With an utterance the Son of God invites us to join Him. To trust him for uncertain days, and to love Him no matter what, while He does the same. He is my safety net — He is my backup plan.
And it’s a good thing too, because I really don’t think the two minute conversation with Jon Acuff went very well. My goal: to let him know I found his book, Do Over, helpful. Especially after reading it over and over again. I also wanted to tell him it inspired me to blog and do things I didn’t feel confident to do like Instagram (or Latergram), depending on the day. But nope! I didn’t say any of those things. What I did say, was that I would give his daughter 365 days of sugar-packed Pudding Snacks if she so wanted them. Ehhhh??? Slurp.
Let me just recap my random ramblings. Jon Acuff had shared with the audience earlier that day, the concerns of his young daughter. A letter in which she described — to Mrs. Michelle Obama no less — her inability to swallow even one more carrot from her health-packed school lunch. Her plight so desperate, she not only wanted pudding, she neeeeeeded pudding. I’ve definitely had days like that.
That’s why, when it was my turn for quick witted words, all I could think about was the huge frowny face his daughter had artfully penciled on the page. And pudding! Lots and lots of it.
The author so polite while nonsense about pudding spewed from my lips. Slurp. Did Jon Acuff, in his right mind, question my mommy skills, business savvy and overall good judgment? I’m not sure if he did — but I did. I think I mentioned his book and my blog progress. I think I also mentioned the need for him to sign into my blog, incognito-like, as Juanita, if he ever happened to leave a comment. What??? Somebody please stop me!

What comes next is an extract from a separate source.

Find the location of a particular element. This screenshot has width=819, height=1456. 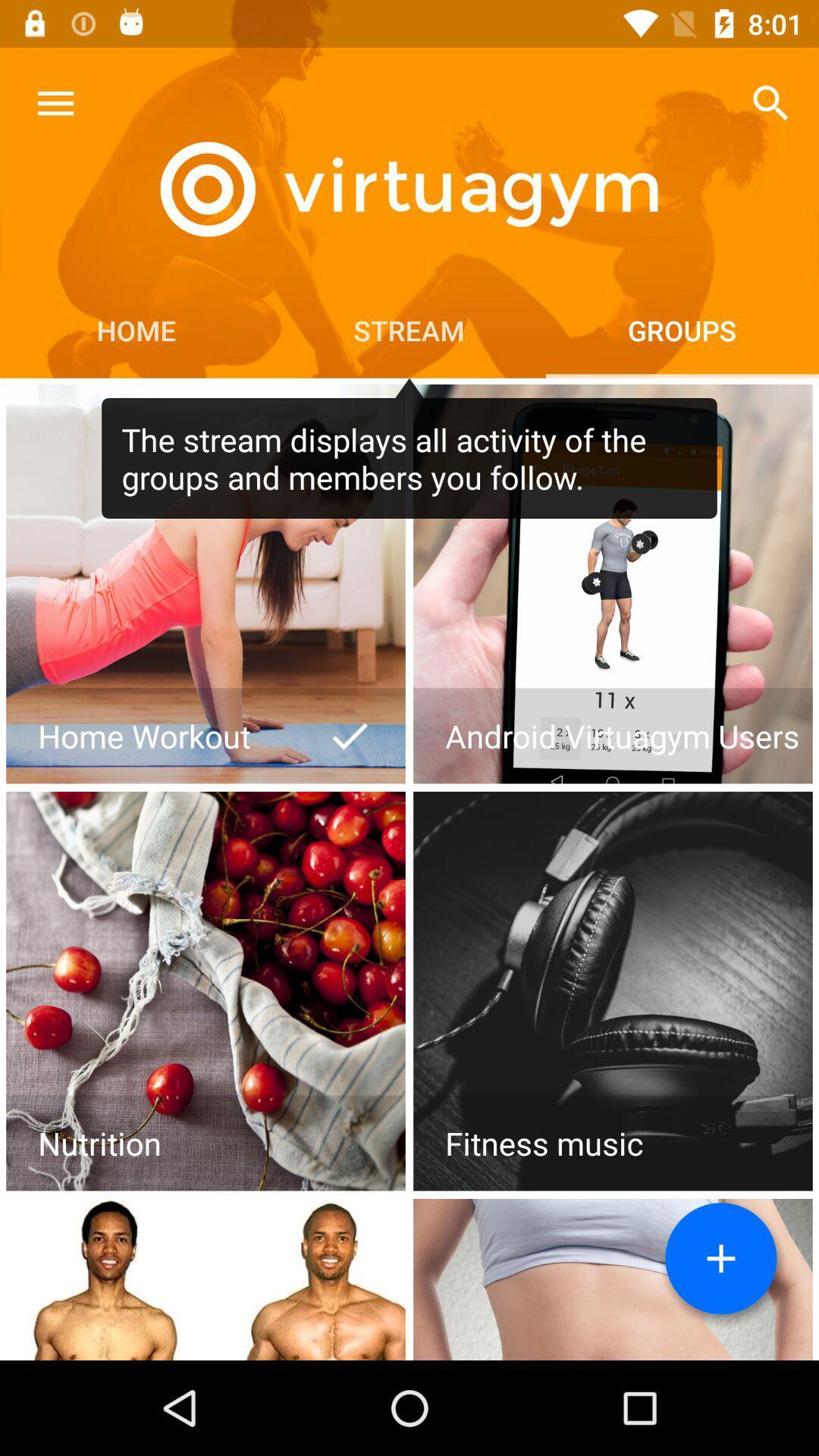

the icon below fitness music icon is located at coordinates (720, 1258).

And I ask you, where is my brain jotted down on a paper bag when I need it most? Even now, playing the conversation back in my head doesn’t begin to soften the blow. Or erase the subliminal message of, “Awwwwkward.” I mean, really? I was a mom-pushing pudding snacks, for goodness sakes!!! I might as well have mentioned I could also fix him up with high fructose pixy sticks that would rot his child’s teeth out quick and easy like. Yes, the whole two minute conversation went different than I’d pictured in my mind. Way different. But now that I’ve had time since then to stand in another line and think. I think next time — I’ll pack the paper bag. I may even slip in a pudding snack or two. Because you never know when you might neeeeed it. Slurp. Slurp.
If God had a paper bag with words written on the outside. Words for you—and you alone. What would those words say? What does he want you to know? A paper bag sits in front of me, a reminder of what God is telling my heart today…Trust Me More.